Diversos aspectos foram deixados de lado nessa breve revisão histórica. Outros foram apenas ventilados, exemplo da migração internacional de pessoal de saúde que, embora questão relevante em várias partes do mundo, apenas recentemente adquiriu importância na América Latina e, particularmente no Brasil. Constituem experiências importantes no âmbito das relações de cooperação de alguns países da Região com Cuba, visando o provimento de médicos nos respectivos sistemas de saúde, especialmente no componente de atenção primária, alcunhado no Brasil como ‘atenção básica’.
Esse apanhado histórico admite concluir que as políticas e estratégias experimentadas num determinado país nem sempre levam a resultados beneficiosos, ao serem adotadas acriticamente em outros contextos nacionais, ainda que essas nações partilhem identidades históricas, políticas ou culturais. Contudo, a análise e a avaliação dessas experiências compartilhadas contribuiriam para iluminar a construção do futuro das relações entre ‘medicina e sociedade’.
A apreciação sistematizada desses antecedentes é, pois, o desafio que apresento ao CFM e sua Comissão de Humanidades em Medicina, no contexto do debate posto neste congresso sobre a medicina na modernidade, sob o jugo da acepção flexneriana, tensionada entre ciência e arte.

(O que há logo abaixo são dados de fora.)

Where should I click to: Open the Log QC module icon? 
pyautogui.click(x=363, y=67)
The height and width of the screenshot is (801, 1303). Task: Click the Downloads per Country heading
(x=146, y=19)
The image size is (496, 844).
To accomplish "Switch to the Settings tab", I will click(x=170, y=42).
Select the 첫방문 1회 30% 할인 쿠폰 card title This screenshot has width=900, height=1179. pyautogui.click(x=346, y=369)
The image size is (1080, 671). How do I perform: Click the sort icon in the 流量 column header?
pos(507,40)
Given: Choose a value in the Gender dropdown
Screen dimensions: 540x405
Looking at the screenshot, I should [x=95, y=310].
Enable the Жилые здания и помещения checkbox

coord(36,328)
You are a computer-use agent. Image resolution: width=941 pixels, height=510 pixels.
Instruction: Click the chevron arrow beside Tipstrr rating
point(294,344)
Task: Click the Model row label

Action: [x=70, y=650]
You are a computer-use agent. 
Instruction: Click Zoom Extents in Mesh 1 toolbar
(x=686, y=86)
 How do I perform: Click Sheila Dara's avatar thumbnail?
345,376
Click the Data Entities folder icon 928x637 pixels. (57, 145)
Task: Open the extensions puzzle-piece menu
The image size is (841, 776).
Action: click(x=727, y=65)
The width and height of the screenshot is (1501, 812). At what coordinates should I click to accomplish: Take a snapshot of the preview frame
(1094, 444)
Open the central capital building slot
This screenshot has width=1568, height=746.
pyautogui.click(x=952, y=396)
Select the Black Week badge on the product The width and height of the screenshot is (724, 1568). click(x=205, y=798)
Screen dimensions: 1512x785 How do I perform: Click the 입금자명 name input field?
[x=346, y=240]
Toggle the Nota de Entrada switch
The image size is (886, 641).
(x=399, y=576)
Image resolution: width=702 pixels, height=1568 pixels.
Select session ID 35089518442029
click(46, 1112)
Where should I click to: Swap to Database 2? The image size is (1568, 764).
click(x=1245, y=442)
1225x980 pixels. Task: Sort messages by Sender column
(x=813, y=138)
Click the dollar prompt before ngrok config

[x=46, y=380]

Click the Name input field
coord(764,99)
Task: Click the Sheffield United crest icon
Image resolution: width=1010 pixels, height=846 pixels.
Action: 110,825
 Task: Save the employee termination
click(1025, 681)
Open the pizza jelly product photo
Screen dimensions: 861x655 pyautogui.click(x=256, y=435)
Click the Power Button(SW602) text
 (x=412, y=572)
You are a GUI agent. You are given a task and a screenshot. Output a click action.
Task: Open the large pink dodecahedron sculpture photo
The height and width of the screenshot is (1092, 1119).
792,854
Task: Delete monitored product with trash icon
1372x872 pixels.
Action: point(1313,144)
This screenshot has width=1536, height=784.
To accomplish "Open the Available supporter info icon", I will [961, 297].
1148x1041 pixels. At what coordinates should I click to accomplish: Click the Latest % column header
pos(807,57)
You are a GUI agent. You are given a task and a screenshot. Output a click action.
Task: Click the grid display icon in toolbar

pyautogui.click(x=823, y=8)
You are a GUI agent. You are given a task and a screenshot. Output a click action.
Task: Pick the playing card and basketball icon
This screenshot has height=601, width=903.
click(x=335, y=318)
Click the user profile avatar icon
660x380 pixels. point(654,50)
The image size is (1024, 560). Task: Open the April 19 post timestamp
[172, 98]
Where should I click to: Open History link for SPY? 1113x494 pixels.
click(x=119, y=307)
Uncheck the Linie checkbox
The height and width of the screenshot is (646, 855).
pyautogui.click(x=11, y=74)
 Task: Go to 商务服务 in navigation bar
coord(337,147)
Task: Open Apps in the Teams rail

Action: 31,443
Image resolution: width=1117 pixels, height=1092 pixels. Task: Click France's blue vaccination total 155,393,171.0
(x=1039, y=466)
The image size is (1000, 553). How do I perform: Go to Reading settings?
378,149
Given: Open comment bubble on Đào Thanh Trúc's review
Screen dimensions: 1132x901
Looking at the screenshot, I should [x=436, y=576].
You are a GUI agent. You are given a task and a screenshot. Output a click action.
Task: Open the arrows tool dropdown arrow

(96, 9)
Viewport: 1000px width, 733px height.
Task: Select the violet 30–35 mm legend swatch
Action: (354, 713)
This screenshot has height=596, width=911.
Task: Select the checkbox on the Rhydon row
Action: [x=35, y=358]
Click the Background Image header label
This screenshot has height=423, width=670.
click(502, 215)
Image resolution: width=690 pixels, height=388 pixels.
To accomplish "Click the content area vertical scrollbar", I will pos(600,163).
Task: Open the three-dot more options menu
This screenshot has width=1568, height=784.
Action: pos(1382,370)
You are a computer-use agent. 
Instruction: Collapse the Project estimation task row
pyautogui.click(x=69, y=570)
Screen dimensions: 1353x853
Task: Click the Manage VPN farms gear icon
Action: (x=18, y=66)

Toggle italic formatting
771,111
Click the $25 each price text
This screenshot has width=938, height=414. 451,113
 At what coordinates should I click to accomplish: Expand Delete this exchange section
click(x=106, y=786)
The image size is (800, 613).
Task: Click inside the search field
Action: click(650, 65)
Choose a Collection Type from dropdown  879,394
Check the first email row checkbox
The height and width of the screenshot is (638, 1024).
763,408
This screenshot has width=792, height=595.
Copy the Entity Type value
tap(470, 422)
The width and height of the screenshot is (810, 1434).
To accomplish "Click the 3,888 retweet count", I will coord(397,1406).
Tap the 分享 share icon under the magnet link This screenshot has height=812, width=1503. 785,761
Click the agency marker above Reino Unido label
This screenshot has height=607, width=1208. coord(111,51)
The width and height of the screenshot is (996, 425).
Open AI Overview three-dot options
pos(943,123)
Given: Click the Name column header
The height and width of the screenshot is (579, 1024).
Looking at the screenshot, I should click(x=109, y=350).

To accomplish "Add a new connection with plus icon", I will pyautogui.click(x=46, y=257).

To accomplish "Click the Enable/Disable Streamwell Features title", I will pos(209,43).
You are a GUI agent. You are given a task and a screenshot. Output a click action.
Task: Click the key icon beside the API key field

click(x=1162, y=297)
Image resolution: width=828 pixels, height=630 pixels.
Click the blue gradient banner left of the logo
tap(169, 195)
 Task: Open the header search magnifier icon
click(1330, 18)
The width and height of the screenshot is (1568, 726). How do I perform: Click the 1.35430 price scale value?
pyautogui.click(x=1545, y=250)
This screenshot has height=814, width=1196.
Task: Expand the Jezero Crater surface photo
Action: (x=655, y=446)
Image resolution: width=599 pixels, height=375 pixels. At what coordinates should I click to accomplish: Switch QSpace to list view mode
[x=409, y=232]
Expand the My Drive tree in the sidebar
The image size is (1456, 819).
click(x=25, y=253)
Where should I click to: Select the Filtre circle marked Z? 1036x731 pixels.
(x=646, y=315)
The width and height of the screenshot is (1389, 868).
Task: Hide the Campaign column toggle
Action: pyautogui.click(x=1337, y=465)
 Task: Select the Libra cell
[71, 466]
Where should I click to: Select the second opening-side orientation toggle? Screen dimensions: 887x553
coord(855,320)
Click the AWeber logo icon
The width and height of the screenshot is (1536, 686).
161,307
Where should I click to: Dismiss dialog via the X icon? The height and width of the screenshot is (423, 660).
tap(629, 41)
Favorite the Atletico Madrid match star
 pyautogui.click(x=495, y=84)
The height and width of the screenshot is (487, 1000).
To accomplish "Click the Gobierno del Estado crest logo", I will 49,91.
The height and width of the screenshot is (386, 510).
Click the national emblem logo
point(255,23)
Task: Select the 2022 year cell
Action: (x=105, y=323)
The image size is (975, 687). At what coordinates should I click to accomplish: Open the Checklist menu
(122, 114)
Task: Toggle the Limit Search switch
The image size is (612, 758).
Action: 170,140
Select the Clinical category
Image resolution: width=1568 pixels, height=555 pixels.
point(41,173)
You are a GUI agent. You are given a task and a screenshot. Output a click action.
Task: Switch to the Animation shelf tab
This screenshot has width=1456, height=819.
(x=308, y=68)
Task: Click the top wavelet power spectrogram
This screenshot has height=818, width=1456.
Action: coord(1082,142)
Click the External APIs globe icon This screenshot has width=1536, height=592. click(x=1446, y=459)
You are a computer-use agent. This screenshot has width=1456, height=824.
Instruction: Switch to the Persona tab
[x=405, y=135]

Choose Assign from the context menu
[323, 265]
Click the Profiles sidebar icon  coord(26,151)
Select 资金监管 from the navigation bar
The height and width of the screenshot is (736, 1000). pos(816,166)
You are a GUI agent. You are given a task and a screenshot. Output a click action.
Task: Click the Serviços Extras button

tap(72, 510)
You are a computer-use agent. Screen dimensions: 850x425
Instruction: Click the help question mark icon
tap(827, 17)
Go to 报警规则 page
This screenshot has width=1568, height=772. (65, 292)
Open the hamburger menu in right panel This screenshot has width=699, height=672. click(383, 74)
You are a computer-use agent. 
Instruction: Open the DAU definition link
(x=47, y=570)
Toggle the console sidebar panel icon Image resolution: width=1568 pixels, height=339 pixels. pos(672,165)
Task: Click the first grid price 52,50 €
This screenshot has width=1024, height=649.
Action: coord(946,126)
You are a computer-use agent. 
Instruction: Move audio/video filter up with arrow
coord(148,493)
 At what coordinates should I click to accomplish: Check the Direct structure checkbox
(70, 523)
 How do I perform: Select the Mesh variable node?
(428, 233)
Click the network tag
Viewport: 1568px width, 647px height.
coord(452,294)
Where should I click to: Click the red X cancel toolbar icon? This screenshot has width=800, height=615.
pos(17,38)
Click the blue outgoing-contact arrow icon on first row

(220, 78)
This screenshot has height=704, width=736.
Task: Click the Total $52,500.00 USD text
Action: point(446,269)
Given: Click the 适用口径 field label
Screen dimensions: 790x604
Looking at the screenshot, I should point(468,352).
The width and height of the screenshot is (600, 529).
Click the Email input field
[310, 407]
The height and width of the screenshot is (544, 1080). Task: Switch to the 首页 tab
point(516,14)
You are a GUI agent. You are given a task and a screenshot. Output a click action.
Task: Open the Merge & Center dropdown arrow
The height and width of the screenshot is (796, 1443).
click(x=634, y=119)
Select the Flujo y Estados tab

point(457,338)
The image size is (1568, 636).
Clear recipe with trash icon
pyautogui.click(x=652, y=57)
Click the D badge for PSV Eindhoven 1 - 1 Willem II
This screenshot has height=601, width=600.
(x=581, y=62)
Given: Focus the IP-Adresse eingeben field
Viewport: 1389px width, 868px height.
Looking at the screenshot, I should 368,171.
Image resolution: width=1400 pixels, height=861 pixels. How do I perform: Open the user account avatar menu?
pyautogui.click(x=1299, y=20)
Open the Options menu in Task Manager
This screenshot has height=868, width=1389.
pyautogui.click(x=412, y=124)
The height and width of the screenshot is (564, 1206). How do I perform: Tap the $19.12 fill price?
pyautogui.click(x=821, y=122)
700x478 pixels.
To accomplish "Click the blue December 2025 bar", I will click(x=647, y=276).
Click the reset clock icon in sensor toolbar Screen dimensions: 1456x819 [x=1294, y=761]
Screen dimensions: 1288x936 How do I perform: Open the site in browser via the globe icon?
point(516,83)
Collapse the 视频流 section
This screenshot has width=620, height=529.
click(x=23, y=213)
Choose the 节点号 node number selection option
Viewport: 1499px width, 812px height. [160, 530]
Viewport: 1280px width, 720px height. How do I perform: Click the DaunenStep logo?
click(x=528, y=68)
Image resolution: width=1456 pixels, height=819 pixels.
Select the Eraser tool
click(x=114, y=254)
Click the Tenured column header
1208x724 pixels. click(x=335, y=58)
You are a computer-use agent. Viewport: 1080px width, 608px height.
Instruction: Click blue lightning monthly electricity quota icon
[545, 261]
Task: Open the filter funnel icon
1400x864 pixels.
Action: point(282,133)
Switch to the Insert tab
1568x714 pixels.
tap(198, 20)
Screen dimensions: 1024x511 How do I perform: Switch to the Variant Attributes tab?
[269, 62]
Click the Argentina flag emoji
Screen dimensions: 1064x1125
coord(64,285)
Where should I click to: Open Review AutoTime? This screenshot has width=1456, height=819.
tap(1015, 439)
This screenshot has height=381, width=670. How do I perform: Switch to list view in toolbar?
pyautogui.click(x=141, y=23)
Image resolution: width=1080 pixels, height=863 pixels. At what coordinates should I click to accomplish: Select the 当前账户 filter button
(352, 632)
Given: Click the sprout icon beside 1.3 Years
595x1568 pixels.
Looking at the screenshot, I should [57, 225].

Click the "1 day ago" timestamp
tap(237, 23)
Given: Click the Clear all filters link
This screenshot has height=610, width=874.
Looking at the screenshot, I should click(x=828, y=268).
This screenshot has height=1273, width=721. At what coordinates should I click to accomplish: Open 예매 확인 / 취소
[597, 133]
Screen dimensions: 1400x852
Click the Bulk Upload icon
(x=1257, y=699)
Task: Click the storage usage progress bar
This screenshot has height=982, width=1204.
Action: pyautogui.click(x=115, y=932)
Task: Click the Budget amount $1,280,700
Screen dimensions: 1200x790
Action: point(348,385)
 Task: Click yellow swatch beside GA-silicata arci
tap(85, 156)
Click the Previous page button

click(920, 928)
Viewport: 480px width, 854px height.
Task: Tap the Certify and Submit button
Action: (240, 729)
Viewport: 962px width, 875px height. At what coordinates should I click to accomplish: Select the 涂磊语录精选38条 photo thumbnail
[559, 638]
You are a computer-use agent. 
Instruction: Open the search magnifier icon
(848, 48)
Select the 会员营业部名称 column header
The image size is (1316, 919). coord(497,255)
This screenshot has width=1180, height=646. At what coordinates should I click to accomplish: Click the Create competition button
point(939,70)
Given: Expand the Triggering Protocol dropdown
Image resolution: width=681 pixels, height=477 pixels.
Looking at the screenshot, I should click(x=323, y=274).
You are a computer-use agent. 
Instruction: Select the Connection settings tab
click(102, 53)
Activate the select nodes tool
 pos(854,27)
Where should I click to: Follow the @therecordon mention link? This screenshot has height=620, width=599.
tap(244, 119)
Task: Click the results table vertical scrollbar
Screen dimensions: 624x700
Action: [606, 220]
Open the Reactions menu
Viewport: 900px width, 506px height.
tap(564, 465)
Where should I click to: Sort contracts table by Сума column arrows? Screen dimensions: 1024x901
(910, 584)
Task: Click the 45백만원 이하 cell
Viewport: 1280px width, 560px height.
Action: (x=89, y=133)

Encerro esta mensagem expondo a meditação que me foi sugerida por um colega , ao revisar as notas preliminares que elaborei para esta apresentação:
Flexner é apenas um ator de um drama histórico escrito por cada um dos médicos e pesquisadores da área. Segundo Heidegger, a técnica é a essência da modernidade e a técnica não é um instrumento, nem um meio, é um modo de mostrar as coisas em disposição de ‘requisitabilidade’. O que institui a UTI, a usina hidrelétrica e a bomba atômica é uma “colocação de tudo que há na natureza no modo de uma disponibilidade de itens que podem ser requisitados”. Requisitado para quê? Para controlar a doença, gerar energia produtiva ou energia destrutiva. O mesmo modo de pensamento está em tudo e ninguém é ator principal do drama da modernidade. Todos estão a serviço da técnica. Olhe o seu site, pelo que você tanto faz, e veja que ele também põe tudo à disposição para o conhecimento do leitor ou do “buscador”, com apenas um clique. (Roberto Nogueira).
Roberto Passos Nogueira é médico, pesquisador do IPEA, estudioso de filosofia.
* José Paranaguá de Santana é médico, mestre em Medicina Tropical e doutor em Ciências da Saúde. Coordenador do Núcleo de Estudos sobre Bioética e Diplomacia em Saúde e assessor do Centro de Relações Internacionais da Fiocruz, Diretoria de Brasília. Titular da Academia de Medicina de Brasília. Recebeu do Ministério da Saúde a Medalha do Mérito Oswaldo Cruz (categoria ouro). Foi conselheiro do CRM/DF e consultor da Organização Pan-Americana da Saúde.
Apresentação em mesa redonda sobre “A arte de fazer ciência”, durante o IV Congresso Brasileiro de Humanidades em Medicina, promovido pelo Conselho Federal de Medicina, em Recife (PE),em 6/11/2014.